Panennews.com – Penggunaan obat-obatan untuk tanaman yang ramah terhadap lingkungan mulai banyak digemari di Kabupaten Pati, Provinsi Jawa Tengah.
Satu dari sekian adalah pemanfaatan biosaka sebagai upaya untuk menekan biaya produksi dan meningkatkan produktivitas pertanian.
Selain itu, dalam pembuatan dan pengaplikasian di lahan pertanian, biosaka juga disebut mudah. Sehingga memantik petani di kabupaten berjuluk Bumi Mina Tani untuk mengimplementasikan elisitor tersebut.
Koordinator Balai Penyuluh Pertanian (BPP) Kecamatan Gabus, Eni Prasetyowati mengatakan, biosaka terbuat dari bahan fermentasi rumput liar yang tumbuh di areal lahan pertanian.
“Cara membuat biosaka pun mudah hanya cukup dengan mencampur rumput dengan air, kemudian diperas-peras secara perlahan. Lalu sari-sari rumput akan keluar dengan sendirinya menjadi cairan yang bersifat homogen,” ujarnya, Kamis (31/8/2023).
Disebutkan, 1,5 liter Biosaka sudah mencukupi untuk mengolah sawah seluas 1 hektar. Sehingga sangat hemat untuk merawat lahan pertanian.

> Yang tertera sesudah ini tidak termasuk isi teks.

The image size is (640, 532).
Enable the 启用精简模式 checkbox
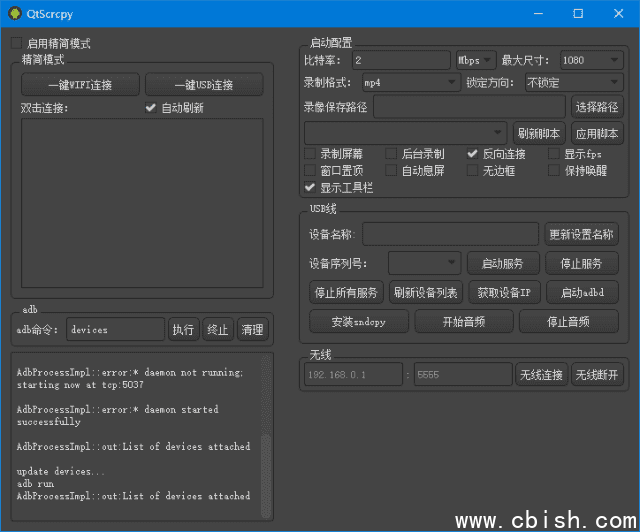(x=16, y=44)
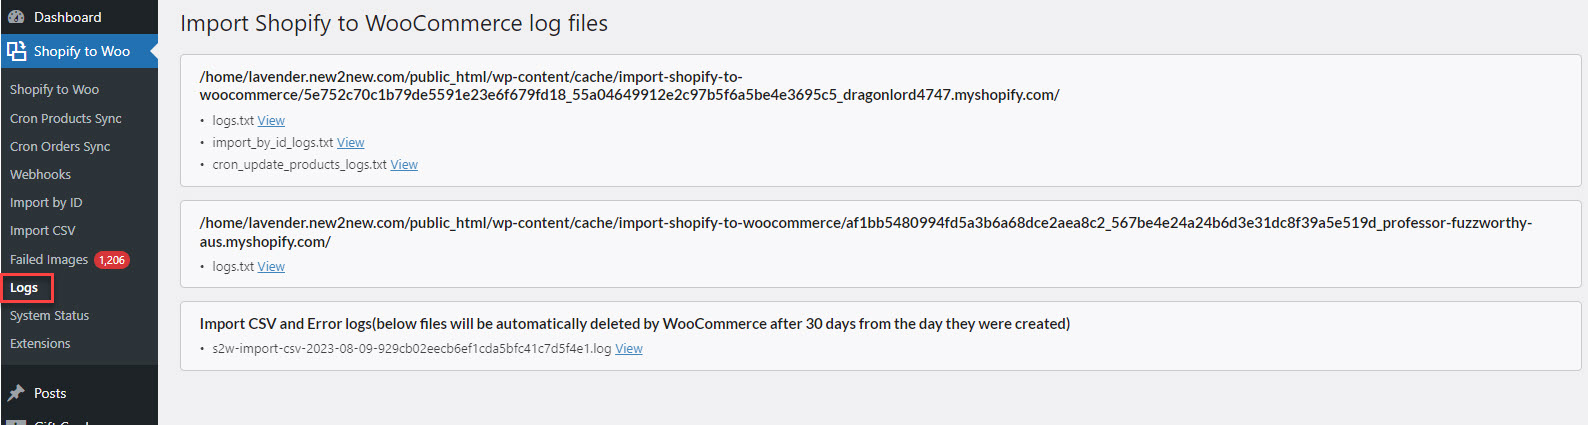Open the Failed Images page
This screenshot has width=1588, height=425.
(49, 259)
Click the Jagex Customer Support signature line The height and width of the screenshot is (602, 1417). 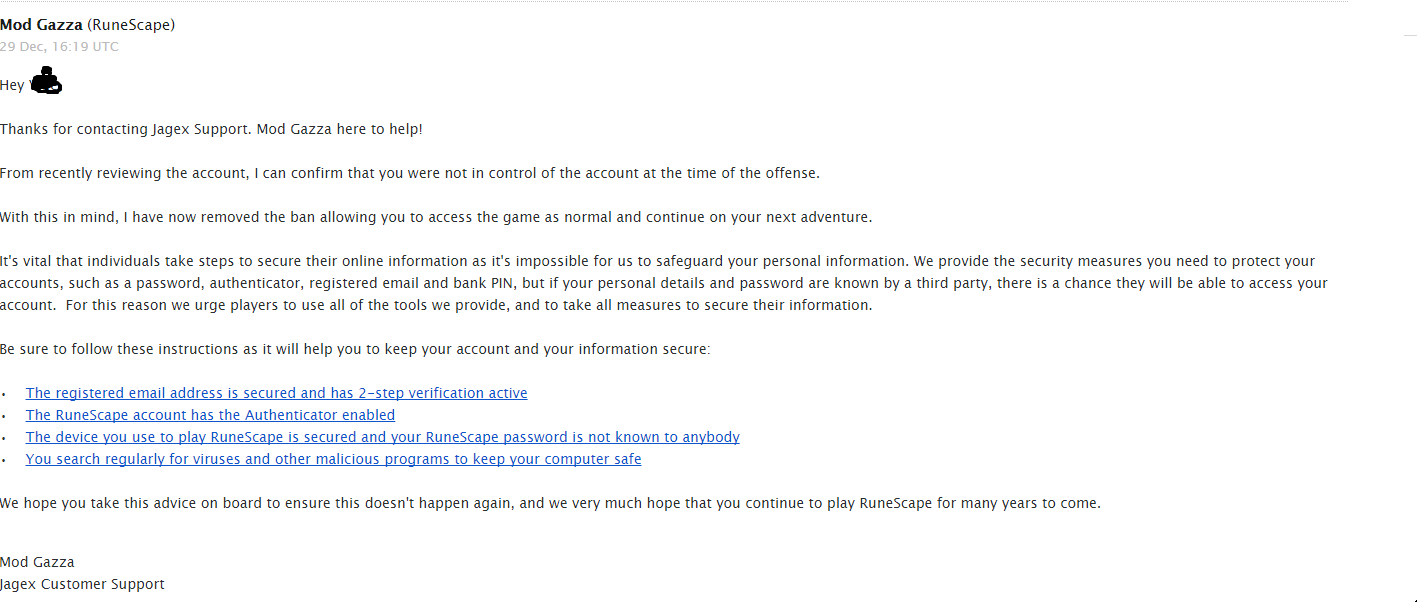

Muhammad Anshar, penemu biosaka mengungkapkan, proses pembuatan biosaka harus mengikuti Standar Operasional Prosedur (SOP). Pertama, petani musti memilih rumput yang bebas dari hama dan penyakit. Kedua, menyiapkan ember berisi air 5 liter untuk segenggam rumput.
“Rumput yang sudah dipilih dimasukkan ke dalam air. Petani kemudian dapat meremas-remas rumput tersebut dengan pelan dan penuh perasaan hingga warna rumput keluar dan menyatu dengan air,” terangnya.
Proses perasan rumput hingga air terasa kesat, dingin, dan tidak ada lagi sari yang keluar. Apabila sudah berada di tahap itu, maka cairan telah bersifat homogen.
“Hanya perlu satu genggam, lalu diremas-remas di dalam air itu. Tapi meremas ini yang harus pakai perasaan, hingga tercipta homogen,” imbuhnya.
Hal yang penting untuk diingat adalah ketika melakukan perasan, tidak boleh beristirahat atau digantikan orang lain. Tindakan tersebut dapat berakibat gagalnya pembuatan ramuan biosaka.
Setelah mendapat warna dan kondisi sudah kental, langkah berikutnya adalah menyiapkan wadah botol untuk menampung cairan tersebut. Biosaka pun sudah siap untuk digunakan. Penggunaannya dengan cara disemprot.
“Saat penyemprotan harus dilakukan dengan sistem kabut atau embun. Setiap tangki hanya membutuhkan 40 mililiter cairan,” bebernya.
Selama melakukan semprotan hanya boleh satu kali saja, tak boleh diulangi. Setiap hektare biasanya menghabiskan empat sampai enam tangki penyemprotan. Penyemprotan dilakukan selama enam kali selama musim tanam.
“Dosisnya harus sesuai, kalau kebanyakan juga nanti akan berdampak pada tanaman menjadi layu,” tuturnya.
Penyuluh Pertanian Lapangan Kelompok Jabatan Fungsional (PPL KJF) Dinas Pertanian (Dispertan) Pati, Diana Kusumawati mengungkapkan, elisitor biosaka dapat menekan biaya produksi. Ia menilai, hasil tanaman yang telah disemprot biosaka akan langsug terlihat seminggu setelahnya.
“Biosaka bisa menekan biaya produksi. Selama sepekan penyemprotan, hasilnya langsung terlihat. Kalau tanaman segar maka aplikasinya sesuai. Sedangkan kalau tanamannya hangus, maka pengaplikasiannya gagal,” jelasnya.